Mystery solved! My aunt was trying to get in touch with me out of the blue because she had an extra ticket to
This!
I couldn't believe my good fortune. I had a hair appointment in Brooklyn at 6:00 PM that I could not cancel so there was a bit of a mad dash to make it to the theater in time to meet Laura before the 8:00 PM show. Or, rather, I assumed there would be a mad dash, but in truth I arrived to the theater with ample time to duck around the corner and grab a hamburger before the planned meeting time. Laura seemed somewhat timid when she approached me, shy, I suppose, because we only see each other once ever other year or so. She was holding a large Starbucks cup and it was immense in her small hand. She is a couple of inches taller than me and she was wearing heels but she still seemed very petite. I have never thought of her as small, I guess because I usually see her in jeans and a tunic and she tends to be somewhat tomboyish in her movements, but dressed for taking meetings in her black and white Diane Von Furstenberg dress and soft leather knee length boots, she seemed impossibly petite. On our way into the theater a woman and her friend wanted to know where they knew Laura from and she explained that she "was on a television show called ER for many many years." The other woman congratulated her friend for having the nerve to ask. They were older women, early 60s at least, a mess of frizzy highlighted hair, and the friend patted her pal on the shoulder and said several times over, "Good for you for asking, good for you."

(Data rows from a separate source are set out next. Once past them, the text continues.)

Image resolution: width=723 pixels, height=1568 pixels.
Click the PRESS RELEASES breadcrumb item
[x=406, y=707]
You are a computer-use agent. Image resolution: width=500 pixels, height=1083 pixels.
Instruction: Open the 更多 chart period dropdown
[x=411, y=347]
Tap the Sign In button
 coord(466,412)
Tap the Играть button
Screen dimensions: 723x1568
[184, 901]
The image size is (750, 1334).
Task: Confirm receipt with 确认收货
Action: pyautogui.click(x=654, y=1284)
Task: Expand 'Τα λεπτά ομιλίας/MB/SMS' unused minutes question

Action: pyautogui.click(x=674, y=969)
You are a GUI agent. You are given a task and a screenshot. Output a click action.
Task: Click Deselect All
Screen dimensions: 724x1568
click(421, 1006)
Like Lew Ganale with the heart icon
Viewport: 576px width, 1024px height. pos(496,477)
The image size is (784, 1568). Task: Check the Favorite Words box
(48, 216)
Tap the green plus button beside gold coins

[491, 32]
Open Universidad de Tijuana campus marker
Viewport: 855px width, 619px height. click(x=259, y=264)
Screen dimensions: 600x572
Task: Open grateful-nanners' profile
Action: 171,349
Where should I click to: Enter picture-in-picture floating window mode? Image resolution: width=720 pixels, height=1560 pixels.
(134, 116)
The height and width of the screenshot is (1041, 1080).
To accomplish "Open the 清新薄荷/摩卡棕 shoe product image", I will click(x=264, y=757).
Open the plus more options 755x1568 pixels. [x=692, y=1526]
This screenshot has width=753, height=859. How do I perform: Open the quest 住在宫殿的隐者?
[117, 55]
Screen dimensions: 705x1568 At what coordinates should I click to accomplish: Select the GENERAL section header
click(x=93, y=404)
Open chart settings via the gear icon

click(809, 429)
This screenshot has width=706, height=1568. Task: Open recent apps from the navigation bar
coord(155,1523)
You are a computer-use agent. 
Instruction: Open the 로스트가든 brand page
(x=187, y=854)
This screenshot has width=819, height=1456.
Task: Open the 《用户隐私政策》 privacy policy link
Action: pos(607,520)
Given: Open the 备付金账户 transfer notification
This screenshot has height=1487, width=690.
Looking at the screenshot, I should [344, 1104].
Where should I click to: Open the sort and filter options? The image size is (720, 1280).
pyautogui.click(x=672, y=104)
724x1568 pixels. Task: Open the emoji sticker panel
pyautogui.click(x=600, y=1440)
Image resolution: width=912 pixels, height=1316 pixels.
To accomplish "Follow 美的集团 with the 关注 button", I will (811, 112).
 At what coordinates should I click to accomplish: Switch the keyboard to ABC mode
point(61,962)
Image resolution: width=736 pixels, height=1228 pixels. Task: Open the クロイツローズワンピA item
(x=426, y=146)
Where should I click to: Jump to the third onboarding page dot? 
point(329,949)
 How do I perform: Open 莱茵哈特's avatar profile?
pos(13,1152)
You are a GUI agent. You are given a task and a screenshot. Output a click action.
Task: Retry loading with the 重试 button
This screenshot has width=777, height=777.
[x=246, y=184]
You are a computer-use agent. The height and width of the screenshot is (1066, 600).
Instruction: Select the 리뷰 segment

The play itself was engrossing but not very good. Ms Regrave has massive broad shoulders, she looks incredibly sturdy, a woman built with two by fours. Joan Didion is the picture of petite. One imagines Didion fitting comfortably into an overnight bag. Vanessa Regrave, on the other had, looks as though she could hook that overnight bag over her pinkie, Joan Didion and all, and carry it a great distance. (Ah, and here is what I'm now seeing in my head: Vanessa Redgrave carrying Joan Didion across a desert in an overnight bag, Ms. Didion's little face peeking out, and the two chatting comfortably as they traverse the barren land.) Accepting Regrave as Didion was an impossible task. I also found Regrave's manner to be distracting and ill-suited for the material. I was at all times very aware that I was watching Vanessa Redgrave. Fortunately, however, that in itself is an unforgettable treat. The adaptation was a strange one, and it suffered toward the end -- There were too many many moments of near catharsis, starts and stops, on and on, and in the end I was left unfulfilled. 20 minutes of dreadful sex, good but dissapointing.
Afterward Laura and I had drinks at a shadowy overdone bar near the theater. She ordered a Martini in such an impressive fashion that all I could do was follow it up with, "that sounds perfect, I'll have the very same." We had an incredible time talking and reconnecting, and I was sad when it was time to see her off in a taxi. She rolled down the window and peeked her head out to wave as the car pulled away. She looked tiny and lovely. I imagine she looked very much like a young Joan Didion would were she to peek out from inside an overnight bag.